- [SELECTED TEXT]:
▬▬▬▬▬▬▬▬▬▬

Do False Allegations Represent a Form of Domestic Violence? A Delaware Judge Said ‘Yes.’

Ten years ago my marriage began to dissolve. My ex-wife soon discovered the “magic bullet” that would assure custody of our children. Her determination to “win at all costs” came very close to destroying my life.

From 2009 to 2012, I was subjected to five protection orders and nine arrests, resulting in a total of 21 criminal charges. Each and every one of those criminal charges eventually would be expunged from my record.

This onslaught of false accusations resulted in reliance on public transportation, homelessness, a Court-ordered GPS ankle bracelet, parental alienation, and incarceration. As a “victim” of domestic violence, she was entitled to receive free legal representation, rental assistance, and free furniture – all compliments of programs funded by the Violence Against Women Act. As a result, she was able to acquire de facto control over the course of the divorce and custody proceedings.

That wasn’t enough.

She then decided it was time for the Grand Finale, the proverbial “kill shot.” She scrawled these words on her body: “Bitch, I will kill you.” She added my initials, as if I were signing off on a calling card. She then used a sharp device to inflict scratch marks on her body.

She then drove to a side road, stripped to her underwear, and lay on the side of the road feigning a horrific attack. When the police and paramedics arrived, she told them that I and an accomplice had forced her off the road, beaten her, and attempted to rape her. An all-points-bulletin was issued to track me down, the evil man who had horrendously attacked his ex-wife.

But unbeknownst to her, the court had ordered me to wear a GPS ankle bracelet. The police soon located me at the Texas Roadhouse restaurant in Camden, Delaware. The officer ripped me from my vehicle, with another officer pointing his weapon at my center mass. I was handcuffed and transported to a holding cell at the Delaware State Police Troop 3.

▬▬▬▬▬▬▬▬▬▬

- [MATERIAL]:
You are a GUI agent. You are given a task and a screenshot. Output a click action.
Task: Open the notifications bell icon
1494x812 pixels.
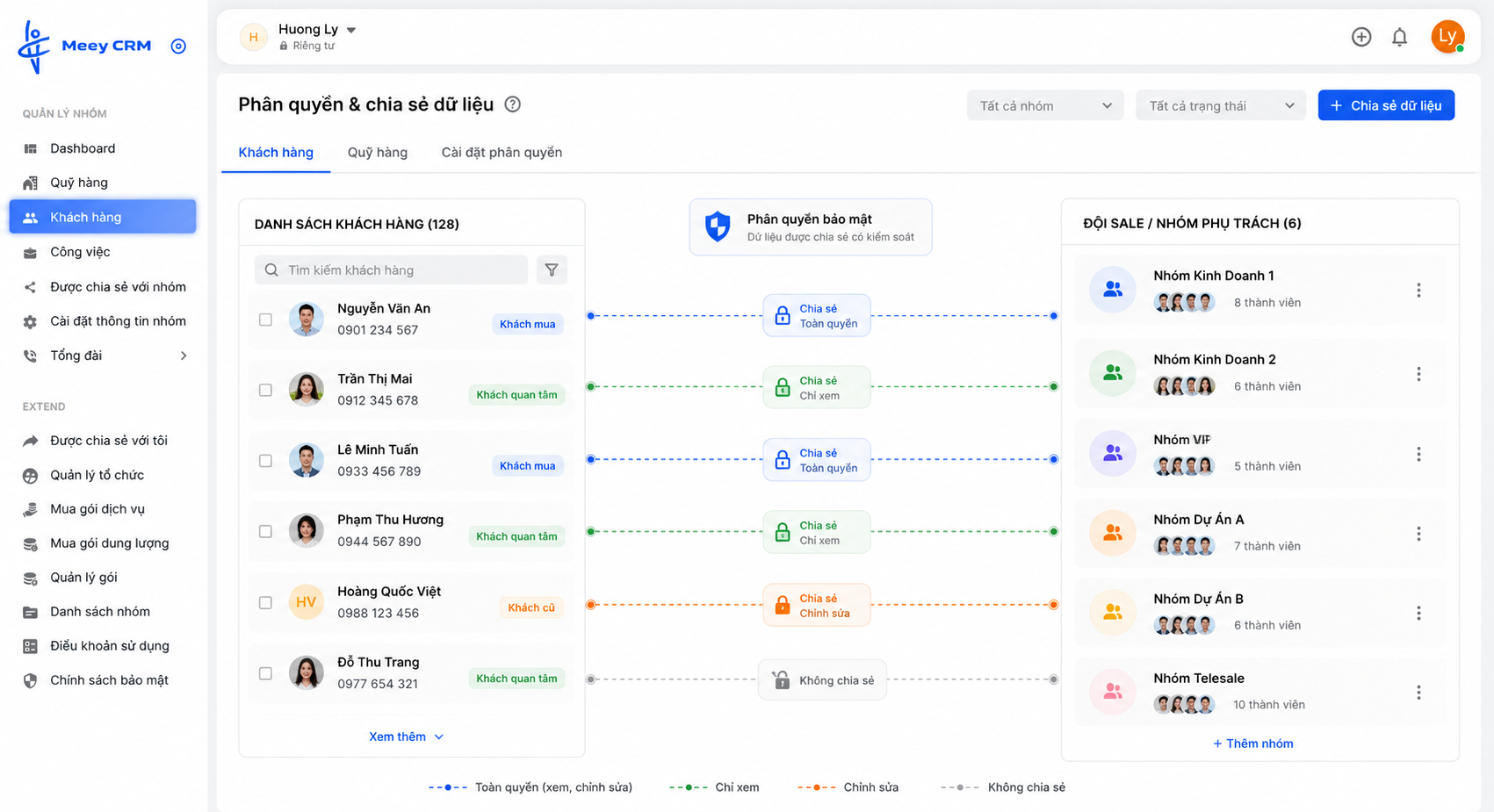[x=1399, y=37]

▬▬▬▬▬▬▬▬▬▬

- [TASKS FOR THIS EXERCISE]:
1. List every consequence that the account of false domestic violence allegations says resulted from the onslaught of false accusations.
2. Continue the account of false domestic violence allegations from the point where it ends.
The data has no role here.

- [RESULTS BY TASK]:
1.
- Reliance on public transportation
- Homelessness
- A Court-ordered GPS ankle bracelet
- Parental alienation
- Incarceration

2.
Once detectives determined that I was nowhere in the vicinity of the staged attack, I was released. Four days later she was arrested.

She had intended for me to go away for a long time. Had I not been strapped with the GPS device, I would have been charged with horrific crimes and possibly forced to accept a “guilty” plea deal.

I subsequently filed for a Protection from Abuse (PFA) order based on the abuse that I had been subjected to from the false allegations I endured. This is the provision from the Delaware State Code tit. 10, § § 901, 1041 that defines an act of domestic violence: “engaging in a pattern of alarming or distressing conduct in a way likely to cause fear, emotional distress, or provoke a violent or disorderly response…unlawful imprisonment, kidnapping, interference with custody, or coercion; or any other conduct that a reasonable person under the circumstances would find threatening or harmful.”

My experiences of being falsely accused and arrested obviously fell within this definition, and the judge determined these acts did constitute acts of domestic violence. A Protection from Abuse order was granted against my ex-wife, including a no-contact order.

To my knowledge, this PFA against my ex-wife established a precedent in the State of Delaware. I was designated a victim of domestic violence based upon the false allegations that I had been subjected to for three years.

My ex-wife was arrested on September 1, 2012 and charged with several counts of false police reports and lying to the police. This was a defining moment, the day my life would begin to change. I was finally vindicated and exonerated.

If you have gone through, or are currently going through the nightmare of false allegations, I hope you might find my experience to be a source of insight and inspiration, to know you can come out on top of this kind of rampant injustice.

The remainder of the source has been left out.